### EXTRACTED DATA
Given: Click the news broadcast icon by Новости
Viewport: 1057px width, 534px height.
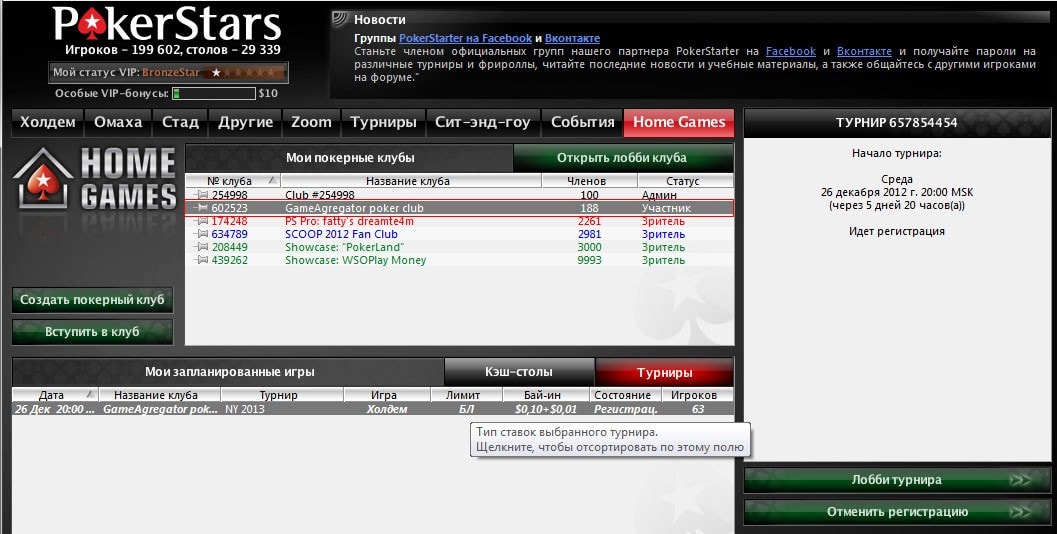Looking at the screenshot, I should point(340,19).
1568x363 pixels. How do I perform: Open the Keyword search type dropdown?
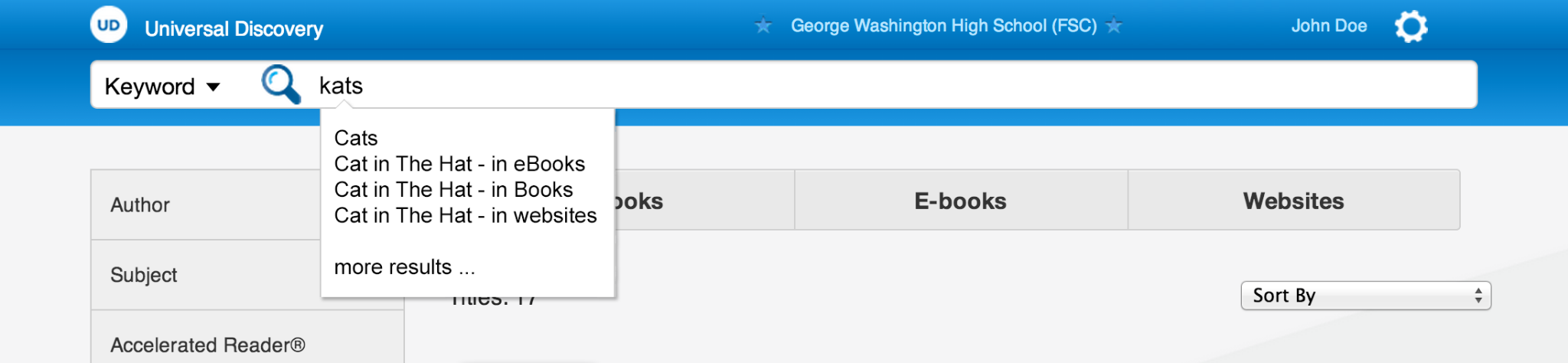(x=162, y=86)
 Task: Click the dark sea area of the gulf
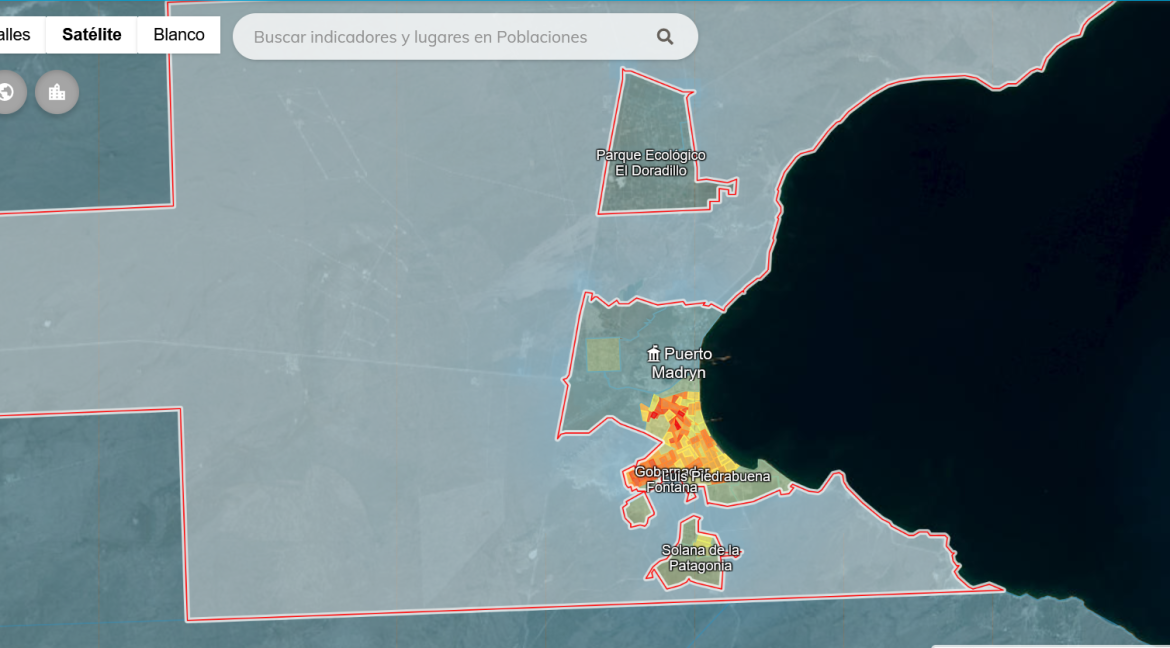[950, 300]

### EXERCISE DESCRIPTION
When you repeat the lines above, keep them exact and leave out each image they contain.

### TASK ANSWER
Given: Click the news broadcast icon by Новости
Viewport: 1057px width, 534px height.
Looking at the screenshot, I should point(340,19).
1568x363 pixels. How do I perform: Open the Keyword search type dropdown?
(x=162, y=86)
 Task: Click the dark sea area of the gulf
[950, 300]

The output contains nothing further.